- IATA: none; ICAO: none; FAA LID: W23;

Summary
- Airport type: Public
- Owner: Village of Wild Rose
- Serves: Wild Rose, Wisconsin
- Opened: October 1982
- Time zone: CST (UTC−06:00)
- • Summer (DST): CDT (UTC−05:00)
- Elevation AMSL: 908 ft / 277 m
- Coordinates: 44°11′52″N 089°13′04″W﻿ / ﻿44.19778°N 89.21778°W

Map
- W23 Location of airport in WisconsinW23W23 (the United States)

Runways
| Direction | Length |  | Surface |
| ft | m |
| 9/27 | 2,990 | 911 | Turf |
| 18/36 | 1,695 | 517 | Turf |

Statistics
- Aircraft operations (2021): 1,500
- Based aircraft (2024): 17
- Source: Federal Aviation Administration

= Wild Rose Idlewild Airport =

Wild Rose Idlewild Airport, is a public use airport 2 mi northeast of the central business district of Wild Rose, a village in Waushara County, Wisconsin, United States.

Although most airports in the United States use the same three-letter location identifier for the FAA and International Air Transport Association (IATA), this airport is assigned W23 by the FAA but has no designation from the IATA.

The airport does not have scheduled airline service; the closest airport with scheduled airline service is Appleton International Airport, about 35 mi to the east.

== Facilities and aircraft ==
Wild Rose Idlewild Airport covers an area of 100 acre at an elevation of 908 feet (277 m) above mean sea level.

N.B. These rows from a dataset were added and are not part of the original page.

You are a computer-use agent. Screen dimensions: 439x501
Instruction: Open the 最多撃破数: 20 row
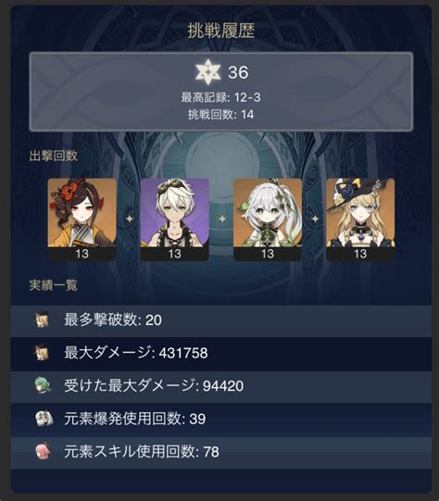pos(221,320)
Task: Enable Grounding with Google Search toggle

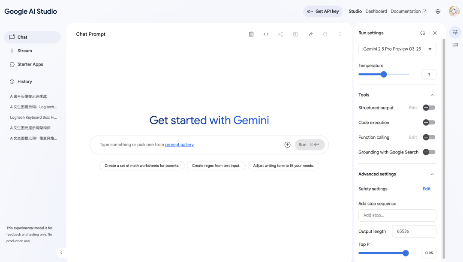Action: [429, 152]
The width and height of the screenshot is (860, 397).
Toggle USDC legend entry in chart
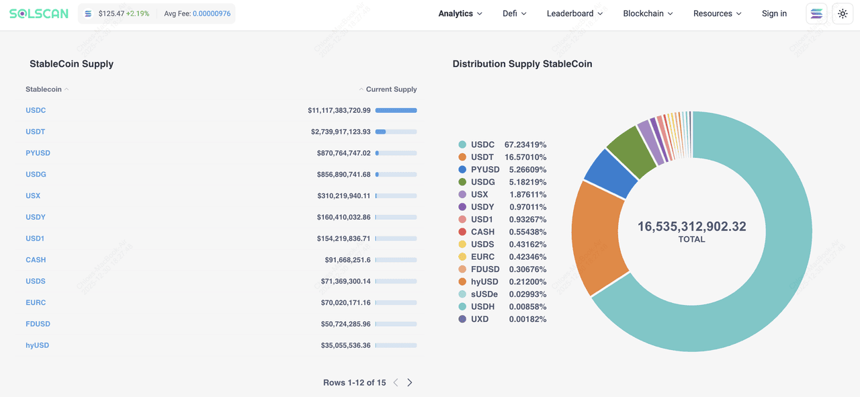pos(482,144)
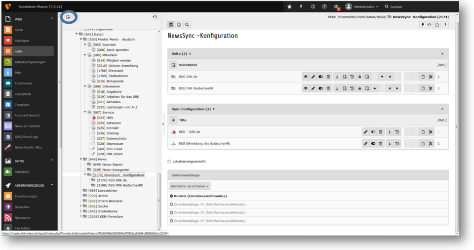Image resolution: width=474 pixels, height=250 pixels.
Task: Open the Elemente verschieben dropdown
Action: tap(190, 186)
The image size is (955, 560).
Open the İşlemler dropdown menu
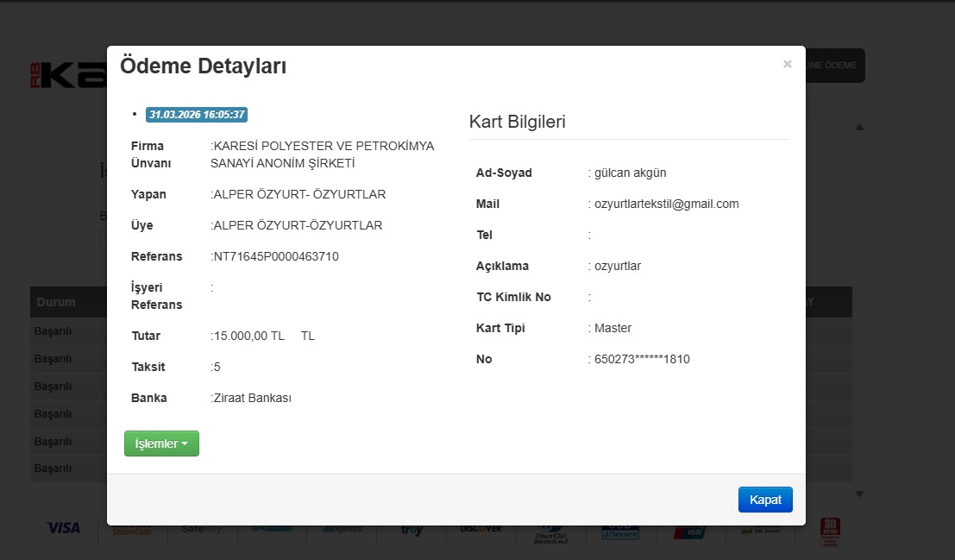(161, 444)
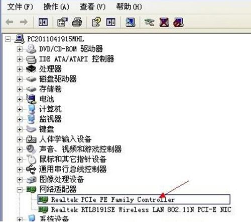Viewport: 251px width, 222px height.
Task: Expand the DVD/CD-ROM 驱动器 node
Action: (20, 49)
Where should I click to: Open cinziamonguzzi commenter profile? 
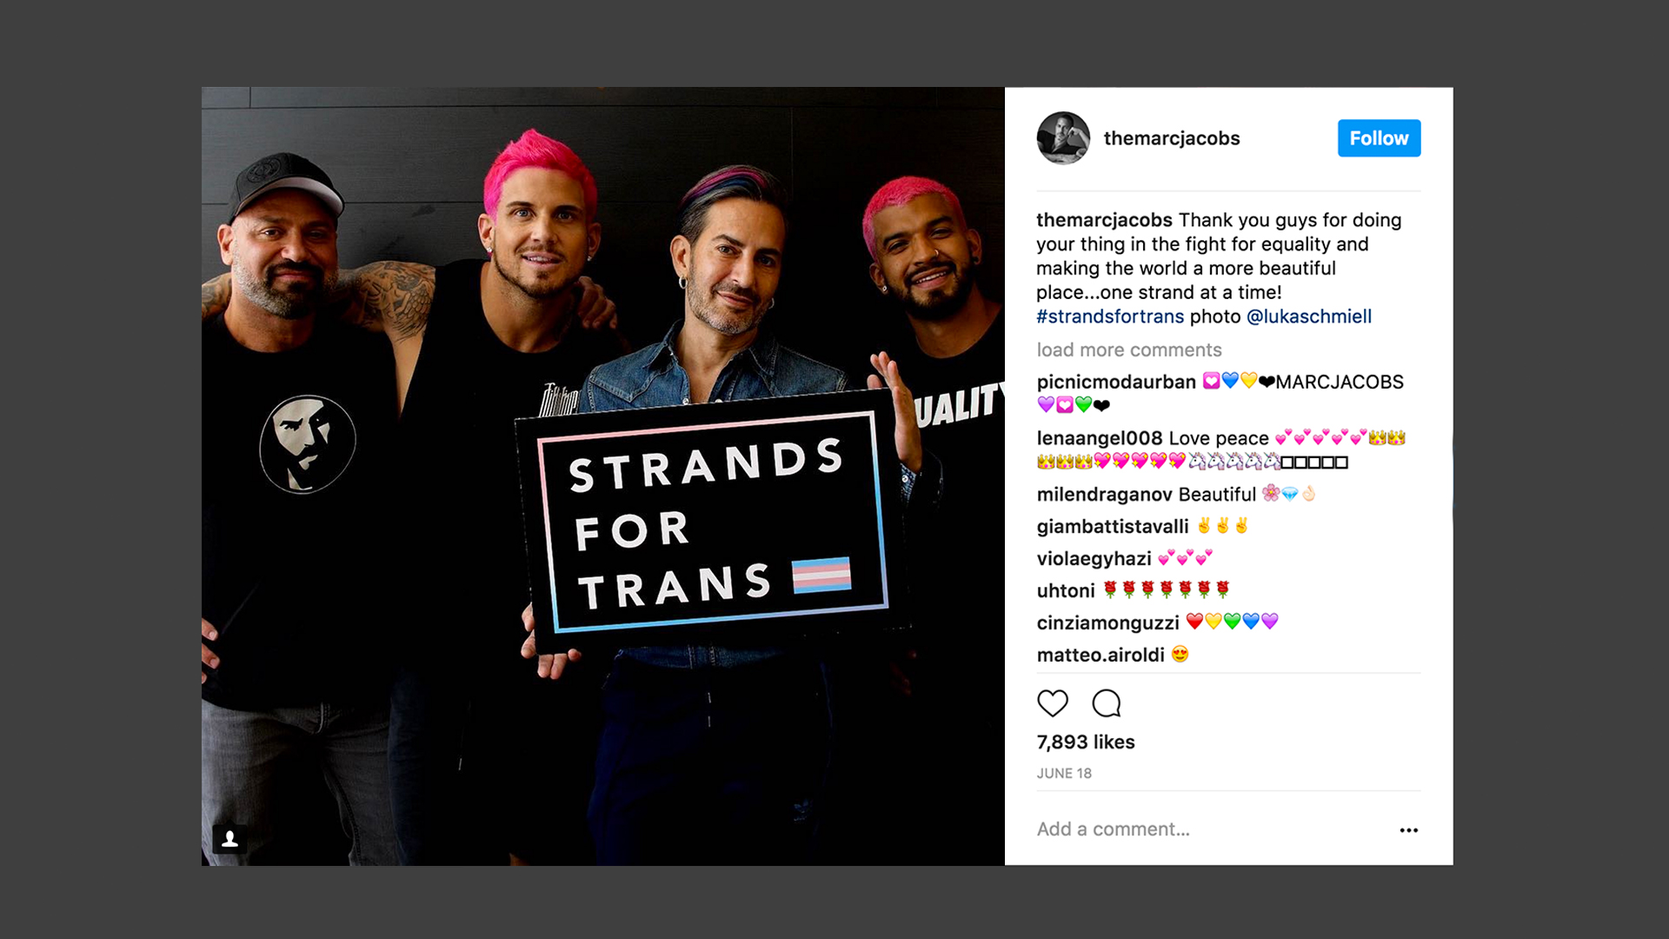[1108, 623]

It has two runways: 9/27 is 2,990 by 100 feet (911 x 30 m) with a turf surface and 18/36 is 1,695 by 100 feet (517 x 30 m) also with a turf surface.

For the 12-month period ending August 31, 2021, the airport had 1,500 aircraft operations, an average of 4 per day, all general aviation.
In July 2024, there were 17 aircraft based at this airport: 11 single-engine and 6 ultralight.